_Exercise brief_.
Could you retype, exactly as written, every line from the top of the records through the line that contains "FAQ (180, 1675)"?

_Supplied records_.
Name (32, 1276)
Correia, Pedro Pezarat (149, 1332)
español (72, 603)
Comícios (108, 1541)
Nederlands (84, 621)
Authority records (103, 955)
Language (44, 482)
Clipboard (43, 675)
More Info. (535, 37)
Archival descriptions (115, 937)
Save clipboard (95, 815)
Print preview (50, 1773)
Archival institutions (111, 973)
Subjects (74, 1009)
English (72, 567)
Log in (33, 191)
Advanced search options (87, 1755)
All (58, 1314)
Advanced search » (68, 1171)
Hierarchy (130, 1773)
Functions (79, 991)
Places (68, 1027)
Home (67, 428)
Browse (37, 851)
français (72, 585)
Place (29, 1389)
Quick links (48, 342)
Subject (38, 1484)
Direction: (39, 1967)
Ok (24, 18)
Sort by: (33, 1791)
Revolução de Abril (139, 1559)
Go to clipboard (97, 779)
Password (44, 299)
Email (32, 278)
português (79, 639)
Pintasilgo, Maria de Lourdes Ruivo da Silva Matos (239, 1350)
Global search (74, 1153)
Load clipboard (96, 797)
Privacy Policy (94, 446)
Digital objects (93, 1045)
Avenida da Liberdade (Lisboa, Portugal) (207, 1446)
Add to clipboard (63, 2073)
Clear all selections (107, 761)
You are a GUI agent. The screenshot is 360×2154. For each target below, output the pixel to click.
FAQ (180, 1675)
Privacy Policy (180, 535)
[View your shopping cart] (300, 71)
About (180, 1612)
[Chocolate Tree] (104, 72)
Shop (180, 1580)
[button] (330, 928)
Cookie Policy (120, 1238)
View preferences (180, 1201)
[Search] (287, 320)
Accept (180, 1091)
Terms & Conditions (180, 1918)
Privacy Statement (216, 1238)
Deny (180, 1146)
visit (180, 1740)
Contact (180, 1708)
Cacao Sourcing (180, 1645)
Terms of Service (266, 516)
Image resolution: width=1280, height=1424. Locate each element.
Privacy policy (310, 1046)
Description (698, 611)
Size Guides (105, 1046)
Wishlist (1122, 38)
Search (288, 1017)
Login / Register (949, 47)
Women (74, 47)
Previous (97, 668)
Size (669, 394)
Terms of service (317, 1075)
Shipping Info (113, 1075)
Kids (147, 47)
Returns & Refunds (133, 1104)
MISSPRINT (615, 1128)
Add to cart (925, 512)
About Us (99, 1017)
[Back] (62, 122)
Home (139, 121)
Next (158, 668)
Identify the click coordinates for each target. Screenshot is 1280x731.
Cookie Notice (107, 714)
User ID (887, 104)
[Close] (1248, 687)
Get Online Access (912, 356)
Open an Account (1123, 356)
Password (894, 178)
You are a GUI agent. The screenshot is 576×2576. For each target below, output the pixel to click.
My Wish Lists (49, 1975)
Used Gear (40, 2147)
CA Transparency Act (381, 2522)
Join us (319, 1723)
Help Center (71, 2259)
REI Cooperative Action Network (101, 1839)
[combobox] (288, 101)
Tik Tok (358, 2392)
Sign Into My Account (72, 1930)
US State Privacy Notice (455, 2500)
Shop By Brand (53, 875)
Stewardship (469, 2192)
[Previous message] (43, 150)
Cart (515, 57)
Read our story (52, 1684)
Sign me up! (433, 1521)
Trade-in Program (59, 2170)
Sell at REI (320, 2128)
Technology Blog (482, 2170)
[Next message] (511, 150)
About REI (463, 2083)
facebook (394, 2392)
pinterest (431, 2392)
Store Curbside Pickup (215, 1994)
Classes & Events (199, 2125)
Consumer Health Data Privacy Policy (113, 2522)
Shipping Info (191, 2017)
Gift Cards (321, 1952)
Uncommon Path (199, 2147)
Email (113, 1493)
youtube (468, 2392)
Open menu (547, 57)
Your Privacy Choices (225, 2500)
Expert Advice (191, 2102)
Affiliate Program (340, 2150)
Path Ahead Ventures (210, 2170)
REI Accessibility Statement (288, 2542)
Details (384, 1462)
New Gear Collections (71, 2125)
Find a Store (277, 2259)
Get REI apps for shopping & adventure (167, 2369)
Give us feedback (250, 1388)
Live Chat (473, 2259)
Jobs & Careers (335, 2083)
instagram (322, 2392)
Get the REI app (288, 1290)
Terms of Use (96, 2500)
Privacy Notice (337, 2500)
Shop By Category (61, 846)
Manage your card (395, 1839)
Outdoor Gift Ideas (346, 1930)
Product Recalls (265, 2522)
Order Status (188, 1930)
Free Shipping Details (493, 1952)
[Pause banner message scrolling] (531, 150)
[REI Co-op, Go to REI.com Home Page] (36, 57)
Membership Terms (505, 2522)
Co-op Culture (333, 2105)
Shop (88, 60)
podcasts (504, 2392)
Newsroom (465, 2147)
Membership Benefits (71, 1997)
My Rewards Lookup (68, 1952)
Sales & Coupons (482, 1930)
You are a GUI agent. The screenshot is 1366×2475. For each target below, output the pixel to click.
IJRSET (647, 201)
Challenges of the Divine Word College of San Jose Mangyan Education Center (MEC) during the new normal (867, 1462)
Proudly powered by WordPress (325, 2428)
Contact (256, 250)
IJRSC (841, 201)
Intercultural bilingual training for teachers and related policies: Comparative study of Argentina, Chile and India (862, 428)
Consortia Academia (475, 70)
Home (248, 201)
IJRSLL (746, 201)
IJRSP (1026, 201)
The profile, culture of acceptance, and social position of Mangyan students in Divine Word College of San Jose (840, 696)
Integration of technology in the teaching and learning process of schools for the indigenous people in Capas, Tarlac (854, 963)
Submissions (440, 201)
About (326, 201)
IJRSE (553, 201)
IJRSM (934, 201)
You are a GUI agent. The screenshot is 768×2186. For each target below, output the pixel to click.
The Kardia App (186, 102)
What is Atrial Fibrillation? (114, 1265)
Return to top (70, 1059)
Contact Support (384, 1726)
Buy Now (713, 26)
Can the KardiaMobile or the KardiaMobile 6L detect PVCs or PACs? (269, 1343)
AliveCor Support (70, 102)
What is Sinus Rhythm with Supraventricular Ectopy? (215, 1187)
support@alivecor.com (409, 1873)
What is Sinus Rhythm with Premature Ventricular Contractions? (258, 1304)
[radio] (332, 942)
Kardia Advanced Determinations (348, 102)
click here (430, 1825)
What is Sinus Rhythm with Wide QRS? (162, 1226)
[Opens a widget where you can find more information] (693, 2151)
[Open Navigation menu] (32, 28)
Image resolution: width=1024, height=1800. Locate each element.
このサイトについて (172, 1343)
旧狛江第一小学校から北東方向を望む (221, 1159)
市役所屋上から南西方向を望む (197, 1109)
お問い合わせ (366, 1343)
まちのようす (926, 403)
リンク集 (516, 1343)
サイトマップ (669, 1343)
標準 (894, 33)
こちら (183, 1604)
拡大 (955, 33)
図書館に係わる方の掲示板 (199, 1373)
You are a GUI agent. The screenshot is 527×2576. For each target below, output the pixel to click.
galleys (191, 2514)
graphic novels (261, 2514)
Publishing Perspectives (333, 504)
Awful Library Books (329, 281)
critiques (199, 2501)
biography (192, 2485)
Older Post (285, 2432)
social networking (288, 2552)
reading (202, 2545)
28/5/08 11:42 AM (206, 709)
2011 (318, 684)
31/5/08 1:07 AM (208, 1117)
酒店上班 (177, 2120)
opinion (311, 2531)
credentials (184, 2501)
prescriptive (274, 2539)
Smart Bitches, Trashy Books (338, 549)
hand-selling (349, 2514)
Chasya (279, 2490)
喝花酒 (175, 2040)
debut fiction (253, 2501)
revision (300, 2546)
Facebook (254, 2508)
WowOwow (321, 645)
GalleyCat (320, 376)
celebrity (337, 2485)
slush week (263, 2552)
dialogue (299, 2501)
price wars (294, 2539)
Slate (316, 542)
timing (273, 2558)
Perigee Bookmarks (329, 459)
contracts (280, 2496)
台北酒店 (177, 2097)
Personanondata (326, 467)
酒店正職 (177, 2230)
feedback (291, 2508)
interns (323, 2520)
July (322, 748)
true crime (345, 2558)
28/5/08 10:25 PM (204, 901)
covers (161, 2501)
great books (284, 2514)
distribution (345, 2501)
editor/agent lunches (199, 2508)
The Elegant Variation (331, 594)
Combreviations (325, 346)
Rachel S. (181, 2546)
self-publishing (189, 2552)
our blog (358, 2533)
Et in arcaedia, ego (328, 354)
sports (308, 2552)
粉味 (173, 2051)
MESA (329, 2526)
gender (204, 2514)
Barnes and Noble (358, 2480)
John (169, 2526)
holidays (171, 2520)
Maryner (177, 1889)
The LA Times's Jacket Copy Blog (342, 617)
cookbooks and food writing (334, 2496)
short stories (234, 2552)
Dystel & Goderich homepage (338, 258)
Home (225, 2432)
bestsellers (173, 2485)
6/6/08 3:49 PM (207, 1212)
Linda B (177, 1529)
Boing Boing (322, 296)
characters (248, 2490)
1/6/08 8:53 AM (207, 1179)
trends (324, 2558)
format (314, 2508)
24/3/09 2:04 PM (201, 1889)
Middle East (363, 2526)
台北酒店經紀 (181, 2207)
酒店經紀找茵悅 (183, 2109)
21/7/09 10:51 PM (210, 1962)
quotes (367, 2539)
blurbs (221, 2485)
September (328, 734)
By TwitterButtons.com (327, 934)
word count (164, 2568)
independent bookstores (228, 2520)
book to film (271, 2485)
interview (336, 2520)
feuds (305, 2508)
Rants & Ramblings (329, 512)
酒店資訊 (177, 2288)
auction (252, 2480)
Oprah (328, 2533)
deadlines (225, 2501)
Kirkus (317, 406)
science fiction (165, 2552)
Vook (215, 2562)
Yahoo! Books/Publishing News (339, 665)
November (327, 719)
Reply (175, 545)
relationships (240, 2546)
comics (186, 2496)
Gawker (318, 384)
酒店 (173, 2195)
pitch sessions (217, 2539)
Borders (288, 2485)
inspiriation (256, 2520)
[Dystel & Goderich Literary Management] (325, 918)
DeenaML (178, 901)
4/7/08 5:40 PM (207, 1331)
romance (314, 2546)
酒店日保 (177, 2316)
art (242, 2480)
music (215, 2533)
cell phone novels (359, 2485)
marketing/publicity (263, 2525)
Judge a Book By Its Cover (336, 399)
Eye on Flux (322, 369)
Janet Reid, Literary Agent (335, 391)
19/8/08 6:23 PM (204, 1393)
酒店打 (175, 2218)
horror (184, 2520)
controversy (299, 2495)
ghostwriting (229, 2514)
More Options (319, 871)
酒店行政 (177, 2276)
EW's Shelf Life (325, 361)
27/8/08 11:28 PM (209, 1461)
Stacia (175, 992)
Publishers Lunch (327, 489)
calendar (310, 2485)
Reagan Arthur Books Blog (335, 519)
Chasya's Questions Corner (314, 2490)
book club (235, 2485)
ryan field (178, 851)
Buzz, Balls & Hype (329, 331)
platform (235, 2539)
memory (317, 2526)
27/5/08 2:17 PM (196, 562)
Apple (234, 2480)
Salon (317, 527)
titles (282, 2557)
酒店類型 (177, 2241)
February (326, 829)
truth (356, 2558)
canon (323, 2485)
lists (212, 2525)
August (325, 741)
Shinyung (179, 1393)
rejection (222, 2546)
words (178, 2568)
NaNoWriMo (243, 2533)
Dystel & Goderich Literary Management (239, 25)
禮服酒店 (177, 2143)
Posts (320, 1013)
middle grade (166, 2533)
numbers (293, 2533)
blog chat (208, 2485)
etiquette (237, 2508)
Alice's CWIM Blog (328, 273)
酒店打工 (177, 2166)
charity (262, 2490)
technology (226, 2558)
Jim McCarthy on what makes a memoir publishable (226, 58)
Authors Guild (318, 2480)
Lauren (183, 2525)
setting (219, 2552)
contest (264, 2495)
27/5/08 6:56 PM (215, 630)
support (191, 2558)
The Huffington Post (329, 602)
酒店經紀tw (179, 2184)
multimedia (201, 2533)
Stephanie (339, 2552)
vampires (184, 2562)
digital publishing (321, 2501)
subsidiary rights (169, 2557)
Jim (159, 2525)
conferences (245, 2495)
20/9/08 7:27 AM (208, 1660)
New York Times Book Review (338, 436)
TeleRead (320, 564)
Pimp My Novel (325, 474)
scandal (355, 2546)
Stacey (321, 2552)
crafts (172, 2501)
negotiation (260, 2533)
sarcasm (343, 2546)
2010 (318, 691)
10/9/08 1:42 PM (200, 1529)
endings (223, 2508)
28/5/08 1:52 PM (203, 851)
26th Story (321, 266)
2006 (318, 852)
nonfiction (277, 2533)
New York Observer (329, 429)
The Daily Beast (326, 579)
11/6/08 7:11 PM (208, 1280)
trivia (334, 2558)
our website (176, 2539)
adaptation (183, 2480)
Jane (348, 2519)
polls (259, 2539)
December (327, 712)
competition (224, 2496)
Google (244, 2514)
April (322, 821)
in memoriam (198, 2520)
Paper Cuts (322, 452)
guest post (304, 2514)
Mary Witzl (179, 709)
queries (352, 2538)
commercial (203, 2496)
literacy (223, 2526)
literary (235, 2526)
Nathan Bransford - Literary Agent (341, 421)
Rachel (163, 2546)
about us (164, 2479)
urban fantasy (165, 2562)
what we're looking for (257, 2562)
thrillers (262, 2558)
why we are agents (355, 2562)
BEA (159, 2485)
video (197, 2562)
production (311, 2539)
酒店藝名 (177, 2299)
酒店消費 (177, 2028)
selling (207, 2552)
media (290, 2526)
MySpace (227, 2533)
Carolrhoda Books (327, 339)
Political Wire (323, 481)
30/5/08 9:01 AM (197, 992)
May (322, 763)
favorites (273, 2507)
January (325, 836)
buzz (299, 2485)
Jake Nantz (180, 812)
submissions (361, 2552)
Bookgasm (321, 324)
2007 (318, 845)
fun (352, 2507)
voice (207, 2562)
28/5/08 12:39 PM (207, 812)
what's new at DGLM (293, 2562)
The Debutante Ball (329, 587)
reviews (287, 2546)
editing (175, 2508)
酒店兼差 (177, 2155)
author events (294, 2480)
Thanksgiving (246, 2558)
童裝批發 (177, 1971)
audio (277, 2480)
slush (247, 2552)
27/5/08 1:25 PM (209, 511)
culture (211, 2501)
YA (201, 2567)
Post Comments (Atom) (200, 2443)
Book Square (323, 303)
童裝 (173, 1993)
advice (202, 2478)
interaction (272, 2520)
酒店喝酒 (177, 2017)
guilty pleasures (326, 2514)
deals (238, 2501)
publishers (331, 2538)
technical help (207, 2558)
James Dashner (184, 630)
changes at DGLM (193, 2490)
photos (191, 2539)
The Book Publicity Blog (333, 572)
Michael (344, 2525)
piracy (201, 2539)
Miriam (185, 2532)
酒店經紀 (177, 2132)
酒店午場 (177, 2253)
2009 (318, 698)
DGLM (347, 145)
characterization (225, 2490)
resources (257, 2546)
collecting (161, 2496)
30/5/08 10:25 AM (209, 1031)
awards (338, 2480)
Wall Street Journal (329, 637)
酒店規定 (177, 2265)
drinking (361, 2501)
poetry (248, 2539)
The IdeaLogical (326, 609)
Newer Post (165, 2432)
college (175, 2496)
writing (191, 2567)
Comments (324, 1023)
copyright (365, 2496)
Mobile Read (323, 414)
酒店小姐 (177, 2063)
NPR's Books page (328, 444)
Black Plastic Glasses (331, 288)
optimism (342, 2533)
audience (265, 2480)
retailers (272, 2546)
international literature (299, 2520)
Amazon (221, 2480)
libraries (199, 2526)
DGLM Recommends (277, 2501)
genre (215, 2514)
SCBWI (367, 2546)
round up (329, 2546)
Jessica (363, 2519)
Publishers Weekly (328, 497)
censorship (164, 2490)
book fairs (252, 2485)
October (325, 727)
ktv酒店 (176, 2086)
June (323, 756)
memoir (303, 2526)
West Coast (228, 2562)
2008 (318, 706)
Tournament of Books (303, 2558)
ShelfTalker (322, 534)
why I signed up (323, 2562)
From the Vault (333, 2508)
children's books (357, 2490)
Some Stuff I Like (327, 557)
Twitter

_Answer area_.
Name (32, 1276)
Correia, Pedro Pezarat (149, 1332)
español (72, 603)
Comícios (108, 1541)
Nederlands (84, 621)
Authority records (103, 955)
Language (44, 482)
Clipboard (43, 675)
More Info. (535, 37)
Archival descriptions (115, 937)
Save clipboard (95, 815)
Print preview (50, 1773)
Archival institutions (111, 973)
Subjects (74, 1009)
English (72, 567)
Log in (33, 191)
Advanced search options (87, 1755)
All (58, 1314)
Advanced search » (68, 1171)
Hierarchy (130, 1773)
Functions (79, 991)
Places (68, 1027)
Home (67, 428)
Browse (37, 851)
français (72, 585)
Place (29, 1389)
Quick links (48, 342)
Subject (38, 1484)
Direction: (39, 1967)
Ok (24, 18)
Sort by: (33, 1791)
Revolução de Abril (139, 1559)
Go to clipboard (97, 779)
Password (44, 299)
Email (32, 278)
português (79, 639)
Pintasilgo, Maria de Lourdes Ruivo da Silva Matos (239, 1350)
Global search (74, 1153)
Load clipboard (96, 797)
Privacy Policy (94, 446)
Digital objects (93, 1045)
Avenida da Liberdade (Lisboa, Portugal) (207, 1446)
Add to clipboard (63, 2073)
Clear all selections (107, 761)
You are a GUI agent. The screenshot is 360×2154. For each target below, output the pixel to click.
FAQ (180, 1675)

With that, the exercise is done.